Zak From Greenland, joined Sep 2003, 1993 posts, RR: 8
Reply 11, posted (12 years 5 months 1 week 5 days 6 hours ago) and read 1290 times:
cruise control makes the driver less attentive, similar to automatic transmission. i use it for a few minutes to relax feet a lil on loong drives, but usually i turn it off quickly due to boredom and tiring that comes with nothing to do. cruise control + rather high temp inside the car (most ppl overheat their car especially in winter) and you got a sleepy driver rdy to kill a bunch of ppl due to lack of attention.
i think some things to take off workload are just too much, since being somewhat involved in driving the car increases the situation awareness and reduces chances of errors.
so after all, cruise control is great for relaxing for a few mins, but really bad if overused.
J_hallgren From United States of America, joined Jun 2000, 1507 posts, RR: 0
Reply 14, posted (12 years 5 months 1 week 5 days 1 hour ago) and read 1246 times:
It makes driving any distance over 50-100 miles on interstate bearable for me as I now have leg/knee pain...and being able to move leg to another position is cruical...I also then use cruise to slow/resume when possible thus avoiding use of pedal...

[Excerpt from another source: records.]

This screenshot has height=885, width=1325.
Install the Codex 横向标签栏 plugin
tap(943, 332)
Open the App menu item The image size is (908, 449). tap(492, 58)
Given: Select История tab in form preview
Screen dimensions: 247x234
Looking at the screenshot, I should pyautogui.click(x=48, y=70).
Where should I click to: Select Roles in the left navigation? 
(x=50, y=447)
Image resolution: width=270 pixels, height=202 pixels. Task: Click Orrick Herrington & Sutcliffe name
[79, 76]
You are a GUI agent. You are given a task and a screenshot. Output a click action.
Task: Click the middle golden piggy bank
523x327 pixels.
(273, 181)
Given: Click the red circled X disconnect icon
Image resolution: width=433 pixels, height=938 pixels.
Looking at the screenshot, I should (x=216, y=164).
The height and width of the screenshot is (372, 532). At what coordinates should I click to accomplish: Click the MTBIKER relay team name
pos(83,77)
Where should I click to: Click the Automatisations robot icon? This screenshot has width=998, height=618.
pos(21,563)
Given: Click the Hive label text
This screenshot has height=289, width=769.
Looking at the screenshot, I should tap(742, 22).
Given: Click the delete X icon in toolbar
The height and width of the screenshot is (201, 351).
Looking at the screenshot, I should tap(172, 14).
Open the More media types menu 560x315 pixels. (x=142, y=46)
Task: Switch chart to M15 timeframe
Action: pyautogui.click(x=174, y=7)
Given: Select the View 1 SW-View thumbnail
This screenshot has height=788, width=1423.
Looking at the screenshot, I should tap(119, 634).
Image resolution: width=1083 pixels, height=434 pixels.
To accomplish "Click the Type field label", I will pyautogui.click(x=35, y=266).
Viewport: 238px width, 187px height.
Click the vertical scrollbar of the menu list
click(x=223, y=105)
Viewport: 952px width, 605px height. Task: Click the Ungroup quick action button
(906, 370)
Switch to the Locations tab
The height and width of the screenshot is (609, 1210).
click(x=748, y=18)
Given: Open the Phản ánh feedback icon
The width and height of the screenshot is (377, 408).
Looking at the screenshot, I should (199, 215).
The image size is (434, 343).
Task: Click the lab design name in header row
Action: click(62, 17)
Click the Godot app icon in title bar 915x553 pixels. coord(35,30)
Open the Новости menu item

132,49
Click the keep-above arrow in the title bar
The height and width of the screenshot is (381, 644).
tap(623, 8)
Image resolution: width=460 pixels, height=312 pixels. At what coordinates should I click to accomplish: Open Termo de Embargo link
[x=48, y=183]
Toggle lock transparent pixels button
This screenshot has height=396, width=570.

DesertJets From United States of America, joined Feb 2000, 7907 posts, RR: 14
Reply 15, posted (12 years 5 months 1 week 4 days 17 hours ago) and read 1226 times:
On longer trips, where traffic permits, I prefer to use the cruise control. If I do not use it I tend to find myself going about 5-10 mph faster than what I wanted to do after 2 hours behind the wheel. Plus it allows for a more comfortable driving position. In some cars you get a really weird foot positions to maintain say 80mph. If you use it right you should not have to reset it every 5 mins. To pass I use the gas pedal instead of the buttons, once you lift off the gas it automatically goes back to the selected speed. easy as pie.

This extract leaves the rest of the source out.